Geschichte der Futures – von den Reisterminen Japans zu globalen Finanzinstrumenten
Heute sind Futures ein fester Bestandteil der internationalen Finanzwelt. Doch ihre Wurzeln reichen erstaunlich weit zurück. Schon in frühen Handelszentren suchten Menschen nach Möglichkeiten, sich gegen unvorhersehbare Preisschwankungen abzusichern. In diesem Beitrag nehmen wir Sie mit auf eine Reise durch die Geschichte der Futures: von den ersten Handelsansätzen bis hin zu ihrer heutigen Rolle auf dem deutschen Markt. Sie erfahren, welche Entwicklungen besonders prägend waren, welchen Nutzen Futures für Unternehmen und Investoren bieten und was Sie über zentrale Begriffe und aktuelle Trends wissen sollten.

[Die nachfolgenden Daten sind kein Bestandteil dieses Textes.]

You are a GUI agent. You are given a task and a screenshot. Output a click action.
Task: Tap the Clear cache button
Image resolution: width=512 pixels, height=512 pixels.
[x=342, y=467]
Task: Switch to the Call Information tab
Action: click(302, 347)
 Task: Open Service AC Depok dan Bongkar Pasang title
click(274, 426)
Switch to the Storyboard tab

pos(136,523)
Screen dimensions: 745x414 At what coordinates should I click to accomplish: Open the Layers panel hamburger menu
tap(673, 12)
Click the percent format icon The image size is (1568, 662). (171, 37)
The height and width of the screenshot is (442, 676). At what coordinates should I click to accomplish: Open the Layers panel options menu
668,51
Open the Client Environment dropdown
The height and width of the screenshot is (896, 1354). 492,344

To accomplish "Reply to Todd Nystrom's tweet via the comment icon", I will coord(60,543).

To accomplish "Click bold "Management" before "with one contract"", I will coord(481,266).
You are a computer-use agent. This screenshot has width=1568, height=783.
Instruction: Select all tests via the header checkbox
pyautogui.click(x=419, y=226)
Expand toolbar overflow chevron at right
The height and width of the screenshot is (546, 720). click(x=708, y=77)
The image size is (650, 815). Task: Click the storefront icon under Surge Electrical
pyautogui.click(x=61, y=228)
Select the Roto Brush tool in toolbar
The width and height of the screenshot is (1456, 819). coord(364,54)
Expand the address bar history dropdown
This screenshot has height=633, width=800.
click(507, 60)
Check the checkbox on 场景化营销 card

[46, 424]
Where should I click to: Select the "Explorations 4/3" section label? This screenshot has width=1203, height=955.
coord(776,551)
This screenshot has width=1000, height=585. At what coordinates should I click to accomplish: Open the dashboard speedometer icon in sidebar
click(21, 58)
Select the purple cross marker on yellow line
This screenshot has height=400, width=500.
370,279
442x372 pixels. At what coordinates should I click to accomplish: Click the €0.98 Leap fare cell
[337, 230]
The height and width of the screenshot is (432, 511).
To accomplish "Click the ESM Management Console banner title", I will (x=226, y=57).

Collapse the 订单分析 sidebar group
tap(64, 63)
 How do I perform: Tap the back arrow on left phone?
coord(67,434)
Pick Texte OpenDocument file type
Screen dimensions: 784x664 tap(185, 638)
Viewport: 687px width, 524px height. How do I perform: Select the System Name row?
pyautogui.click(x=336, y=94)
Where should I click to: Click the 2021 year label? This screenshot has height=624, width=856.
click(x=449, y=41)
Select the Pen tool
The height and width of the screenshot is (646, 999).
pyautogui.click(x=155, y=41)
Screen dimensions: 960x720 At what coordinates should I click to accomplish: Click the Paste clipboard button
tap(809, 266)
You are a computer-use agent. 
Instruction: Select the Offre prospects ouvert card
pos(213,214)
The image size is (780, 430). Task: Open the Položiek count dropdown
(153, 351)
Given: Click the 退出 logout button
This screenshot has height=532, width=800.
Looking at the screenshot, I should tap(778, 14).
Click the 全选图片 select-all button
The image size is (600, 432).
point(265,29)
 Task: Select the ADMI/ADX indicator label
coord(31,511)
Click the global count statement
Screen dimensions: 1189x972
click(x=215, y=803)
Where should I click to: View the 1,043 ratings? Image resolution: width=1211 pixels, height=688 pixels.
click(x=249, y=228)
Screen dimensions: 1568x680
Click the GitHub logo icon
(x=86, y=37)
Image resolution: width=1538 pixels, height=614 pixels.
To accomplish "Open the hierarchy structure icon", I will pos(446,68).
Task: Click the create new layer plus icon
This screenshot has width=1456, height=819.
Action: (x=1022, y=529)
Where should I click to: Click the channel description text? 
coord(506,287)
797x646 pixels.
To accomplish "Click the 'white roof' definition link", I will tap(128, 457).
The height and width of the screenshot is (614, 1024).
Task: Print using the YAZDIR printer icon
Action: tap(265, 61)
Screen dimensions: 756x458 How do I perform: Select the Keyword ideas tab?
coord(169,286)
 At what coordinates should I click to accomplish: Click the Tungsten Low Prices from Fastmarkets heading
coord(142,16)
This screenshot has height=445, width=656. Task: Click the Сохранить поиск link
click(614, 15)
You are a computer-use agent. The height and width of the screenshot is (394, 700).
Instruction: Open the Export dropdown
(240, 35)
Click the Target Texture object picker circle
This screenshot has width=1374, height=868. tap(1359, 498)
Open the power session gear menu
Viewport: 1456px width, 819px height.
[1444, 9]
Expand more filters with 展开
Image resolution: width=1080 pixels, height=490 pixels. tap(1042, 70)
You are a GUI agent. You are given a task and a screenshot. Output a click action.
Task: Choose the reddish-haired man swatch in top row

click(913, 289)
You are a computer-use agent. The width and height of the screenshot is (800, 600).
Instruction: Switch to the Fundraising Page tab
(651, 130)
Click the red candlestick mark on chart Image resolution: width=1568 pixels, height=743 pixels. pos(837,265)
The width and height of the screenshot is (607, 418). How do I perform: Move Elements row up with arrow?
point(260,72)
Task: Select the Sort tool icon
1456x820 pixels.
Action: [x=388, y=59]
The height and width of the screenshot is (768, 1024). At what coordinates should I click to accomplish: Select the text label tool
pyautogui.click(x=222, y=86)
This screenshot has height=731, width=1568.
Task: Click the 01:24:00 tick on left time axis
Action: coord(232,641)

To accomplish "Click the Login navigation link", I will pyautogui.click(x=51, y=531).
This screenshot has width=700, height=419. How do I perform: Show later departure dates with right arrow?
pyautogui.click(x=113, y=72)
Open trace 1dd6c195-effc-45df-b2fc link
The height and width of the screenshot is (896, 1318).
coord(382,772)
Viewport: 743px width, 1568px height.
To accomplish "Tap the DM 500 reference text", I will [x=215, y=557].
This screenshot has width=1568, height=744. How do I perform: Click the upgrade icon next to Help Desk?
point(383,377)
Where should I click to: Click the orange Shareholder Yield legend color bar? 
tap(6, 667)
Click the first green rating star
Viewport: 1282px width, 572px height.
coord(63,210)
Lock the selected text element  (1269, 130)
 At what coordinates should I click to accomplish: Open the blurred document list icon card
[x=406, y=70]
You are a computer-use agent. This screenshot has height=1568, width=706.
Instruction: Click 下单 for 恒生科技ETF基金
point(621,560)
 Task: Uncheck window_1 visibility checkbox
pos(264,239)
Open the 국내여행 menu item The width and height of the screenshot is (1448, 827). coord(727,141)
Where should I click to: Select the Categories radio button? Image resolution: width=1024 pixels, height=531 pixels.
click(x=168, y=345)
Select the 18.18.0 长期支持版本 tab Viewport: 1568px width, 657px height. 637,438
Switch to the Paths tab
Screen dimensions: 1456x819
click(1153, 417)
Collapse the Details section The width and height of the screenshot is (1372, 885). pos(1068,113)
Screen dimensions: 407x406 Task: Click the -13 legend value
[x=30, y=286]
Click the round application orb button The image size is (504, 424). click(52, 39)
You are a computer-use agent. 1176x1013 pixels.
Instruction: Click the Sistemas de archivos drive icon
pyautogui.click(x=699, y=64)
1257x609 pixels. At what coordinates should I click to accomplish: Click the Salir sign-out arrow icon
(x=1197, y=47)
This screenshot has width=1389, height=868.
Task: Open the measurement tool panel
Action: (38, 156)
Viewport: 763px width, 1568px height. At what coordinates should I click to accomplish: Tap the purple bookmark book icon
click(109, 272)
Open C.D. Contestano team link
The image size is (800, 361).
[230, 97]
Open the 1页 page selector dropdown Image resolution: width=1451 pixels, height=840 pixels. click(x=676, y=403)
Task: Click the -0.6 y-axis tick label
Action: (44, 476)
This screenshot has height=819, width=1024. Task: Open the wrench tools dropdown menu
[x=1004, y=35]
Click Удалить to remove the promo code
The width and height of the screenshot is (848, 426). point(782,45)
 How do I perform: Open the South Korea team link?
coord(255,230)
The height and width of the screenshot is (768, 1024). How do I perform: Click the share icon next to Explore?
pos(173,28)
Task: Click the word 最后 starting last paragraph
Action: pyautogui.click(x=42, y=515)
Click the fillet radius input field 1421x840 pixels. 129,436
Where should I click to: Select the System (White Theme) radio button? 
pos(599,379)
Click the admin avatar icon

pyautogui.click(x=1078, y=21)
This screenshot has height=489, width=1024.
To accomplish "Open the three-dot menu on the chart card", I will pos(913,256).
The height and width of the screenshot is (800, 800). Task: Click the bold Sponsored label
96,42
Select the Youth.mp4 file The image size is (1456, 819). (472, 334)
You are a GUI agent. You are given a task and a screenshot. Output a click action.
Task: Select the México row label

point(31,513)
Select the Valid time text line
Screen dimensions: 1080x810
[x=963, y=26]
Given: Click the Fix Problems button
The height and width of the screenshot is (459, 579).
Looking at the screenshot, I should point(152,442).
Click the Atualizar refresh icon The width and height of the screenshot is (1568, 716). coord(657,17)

Historischer Ursprung: Reisgeschäfte im Japan des 17. Jahrhunderts
Die ersten bekannten Formen von Termingeschäften lassen sich bis ins 17. Jahrhundert zurückverfolgen – und zwar nach Japan, in die Edo-Zeit. Im Zentrum stand dabei Reis, das wichtigste Handelsgut der damaligen Wirtschaft. Händler begannen, Vereinbarungen zu treffen, mit denen sie Preise für zukünftige Lieferungen im Voraus festlegten.
Das Motiv war klar: Landwirte und Kaufleute wollten sich gegen Preisschwankungen schützen, die durch Missernten, Wetterereignisse oder politische Entwicklungen ausgelöst werden konnten. Die Kontrakte sahen vor, dass eine bestimmte Menge Reis zu einem definierten Preis und zu einem späteren Zeitpunkt geliefert wird – unabhängig davon, wie sich der Marktpreis bis dahin entwickelt.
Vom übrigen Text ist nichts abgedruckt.